Who cares about Paltrow’s plate?
This week, actress Gwyneth Paltrow accepted a challenge from celebrity chef Mario Batali to eat on a SNAP budget for one week. The goal of Batali’s project, which benefits the New York City Food Bank, is to show how difficult it is to create healthy, filling family meals on the budget allotted to SNAP (formerly known as “food stamps”) recipients.
So Paltrow went shopping.
Afterward, she artfully arranged and photographed her groceries to showcase the $29 worth of food she would be eating for the entire week ($29 is SNAP’s average weekly allotment, which, while intended to supplement a family’s food budget, often ends up being the entire budget).
Then, as celebrities tend to do nowadays, Paltrow posted that grocery photo online, and everyone freaked out. The criticisms piled on almost immediately. She was called “out-of-touch,” “privileged,” and a whole lot worse.
Part of it is that Paltrow included not one, not two, but seven limes in her grocery purchase. Limes are something like 75 cents apiece, which means almost 20 percent of her budget went to citrus fruits that have no caloric value unless you eat them whole (which, side note, can be done; my significant other actually eats limes whole all the time, rinds and all…but I digress).
The rest of her grocery haul was comprised of vegetarian, gluten-free products like green leafy vegetables, avocadoes, some value packs of beans and rice, and corn tortillas.
An industrious journalist at The Frisky determined that Paltrow had purchased enough food to get about 1,000 calories a day total…a number that’s near starvation level for one person (and she planned to feed her entire family with it).
Needless to say, Paltrow didn’t make it the full week; she threw in the towel on day four.
Her choices, of course, show a huge disconnect between her life and the lives of America’s poor. When you have $29, you don’t spend it on a head of lettuce that has no calories to sustain you through work that likely requires that you be on your feet.
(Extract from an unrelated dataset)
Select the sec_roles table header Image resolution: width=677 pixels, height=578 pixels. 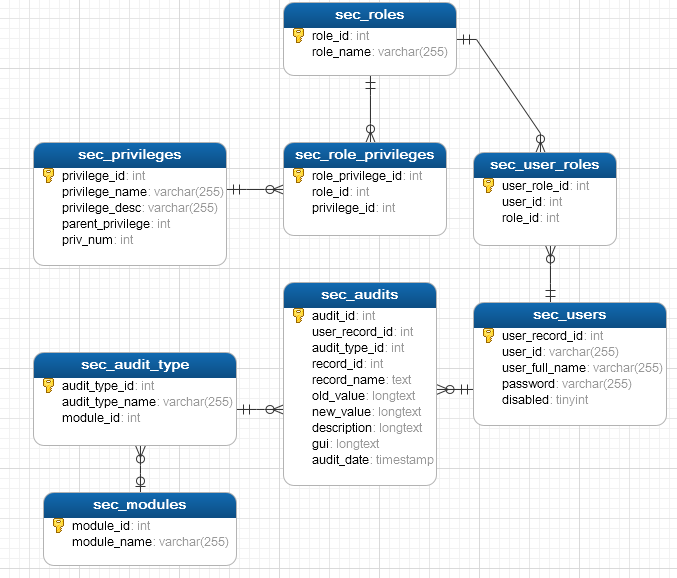(x=370, y=15)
(And don’t tell me that people who get SNAP benefits don’t work, because that’s just not true. According to a study from the Center on Budget and Policy Priorities, over 80 percent of able-bodied, working-age SNAP recipients have jobs. The problem is that those jobs pay poverty level wages.)
While her choices had plenty of nutrients, they were deficient in calories, which is a key difference. Paltrow would have been much, much better off including some high quality, filling protein and more fat in her selections, though these would have violated her “macrobiotic diet.”
So Paltrow is worthy of scrutiny and a bit of ridicule, in the end. After all, she’s also the same person who recommended a $12,000 vase in her lifestyle website’s annual Holiday Gift Guide, and currently recommends a $65 “spiralizer”… a kitchen device serving the sole purpose of turning fresh vegetables into curly garnishes.
But maybe we should back off a bit. Not because Paltrow’s feeling are hurt, or because I think she’s a person who needs backup. She’ll be fine either way; I’m sure she’s not crying herself to sleep over the opinions of regular, non-famous people.
We should back off because we need people with money to be sympathetic to those without. Because like it or not, those with money have the power to change the situation of everyone. Not in a “trickle-down economics” kind of way, but in a “people actually listen to rich people” kind of way.
Note, for example, how much attention Dan Price, CEO of Gravity Payments, is getting for giving up his million-dollar-a-year salary to pay each and every one of his employees $70,000 a year (the number researchers say creates financial security and happiness).
Because he has money, Price’s decision to introduce a $33 minimum wage to his employees is applauded as positively saint-like, while at the same time, fast-food and retail workers picketing for half that are called lazy and, essentially, insane. How dare they think their work is worth $15 an hour?
If only those in poverty are tasked with tackling the problem, then nothing will ever change because they are unheard.
And so, when moneyed people (especially moneyed people with a loyal following) try to do something good — whether it be to start a conversation or shine a light on the dismal situation of many Americas — we should not shoot them down with ridicule.
Not that we should bow at their feet for their generosity of spirit and immediately go see their latest movie — there’s a big difference between self-promotion and promotion of the common good in America.
But we could say, “Hey, good try, Gwyneth…you gave it your best shot,” and give some money to the New York City Food Bank instead.
Jessica Vozel is originally from Perryopolis and, after attending graduate school and teaching in Ohio, now works as a freelance journalist and copywriter in the Pittsburgh area.